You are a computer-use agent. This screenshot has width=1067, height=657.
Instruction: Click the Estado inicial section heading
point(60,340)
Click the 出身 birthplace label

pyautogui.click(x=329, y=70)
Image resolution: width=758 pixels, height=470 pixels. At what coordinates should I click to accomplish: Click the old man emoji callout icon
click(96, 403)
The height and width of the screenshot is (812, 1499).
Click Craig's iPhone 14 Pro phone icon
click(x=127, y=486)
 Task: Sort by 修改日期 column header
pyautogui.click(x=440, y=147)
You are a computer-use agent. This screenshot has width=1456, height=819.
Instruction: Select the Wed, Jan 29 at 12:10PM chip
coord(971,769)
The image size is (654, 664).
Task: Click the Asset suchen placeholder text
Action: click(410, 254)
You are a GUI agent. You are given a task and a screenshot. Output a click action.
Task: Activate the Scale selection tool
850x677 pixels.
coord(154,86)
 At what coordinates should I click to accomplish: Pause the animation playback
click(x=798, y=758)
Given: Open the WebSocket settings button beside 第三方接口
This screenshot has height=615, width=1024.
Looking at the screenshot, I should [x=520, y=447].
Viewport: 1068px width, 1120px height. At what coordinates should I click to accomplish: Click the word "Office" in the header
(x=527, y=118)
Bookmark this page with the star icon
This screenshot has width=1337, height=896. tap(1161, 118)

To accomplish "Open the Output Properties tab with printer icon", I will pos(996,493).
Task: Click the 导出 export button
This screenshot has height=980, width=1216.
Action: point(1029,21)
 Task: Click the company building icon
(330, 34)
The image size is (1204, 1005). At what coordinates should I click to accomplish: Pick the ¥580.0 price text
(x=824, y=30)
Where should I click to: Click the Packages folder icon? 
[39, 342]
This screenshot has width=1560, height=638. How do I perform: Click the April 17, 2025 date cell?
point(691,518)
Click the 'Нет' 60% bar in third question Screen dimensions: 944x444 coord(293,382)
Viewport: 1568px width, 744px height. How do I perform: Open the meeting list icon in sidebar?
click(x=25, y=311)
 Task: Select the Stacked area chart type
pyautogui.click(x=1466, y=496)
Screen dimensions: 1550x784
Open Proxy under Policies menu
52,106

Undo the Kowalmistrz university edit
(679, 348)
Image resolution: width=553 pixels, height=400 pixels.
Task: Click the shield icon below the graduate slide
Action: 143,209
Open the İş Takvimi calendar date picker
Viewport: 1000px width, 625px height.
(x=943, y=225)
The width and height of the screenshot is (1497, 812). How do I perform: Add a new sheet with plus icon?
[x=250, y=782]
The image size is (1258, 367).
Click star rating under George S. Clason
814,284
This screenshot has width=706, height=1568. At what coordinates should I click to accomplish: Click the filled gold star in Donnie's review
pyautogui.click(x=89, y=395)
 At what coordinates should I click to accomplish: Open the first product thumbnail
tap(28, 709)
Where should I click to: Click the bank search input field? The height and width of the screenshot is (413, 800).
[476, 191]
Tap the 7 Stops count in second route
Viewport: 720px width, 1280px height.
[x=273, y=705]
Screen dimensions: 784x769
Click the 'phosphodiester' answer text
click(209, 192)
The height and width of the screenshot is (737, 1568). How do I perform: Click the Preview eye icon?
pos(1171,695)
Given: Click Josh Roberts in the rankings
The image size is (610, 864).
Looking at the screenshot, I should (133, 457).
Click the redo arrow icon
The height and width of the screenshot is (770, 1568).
• • • • • • •
Written problem: Reproduce the listing above verbatim, from the line containing "Task: Sort by 修改日期 column header" through the line containing "Action: click(410, 254)", including both of those lines.

Answer to this task:
 Task: Sort by 修改日期 column header
pyautogui.click(x=440, y=147)
You are a computer-use agent. This screenshot has width=1456, height=819.
Instruction: Select the Wed, Jan 29 at 12:10PM chip
coord(971,769)
The image size is (654, 664).
Task: Click the Asset suchen placeholder text
Action: click(410, 254)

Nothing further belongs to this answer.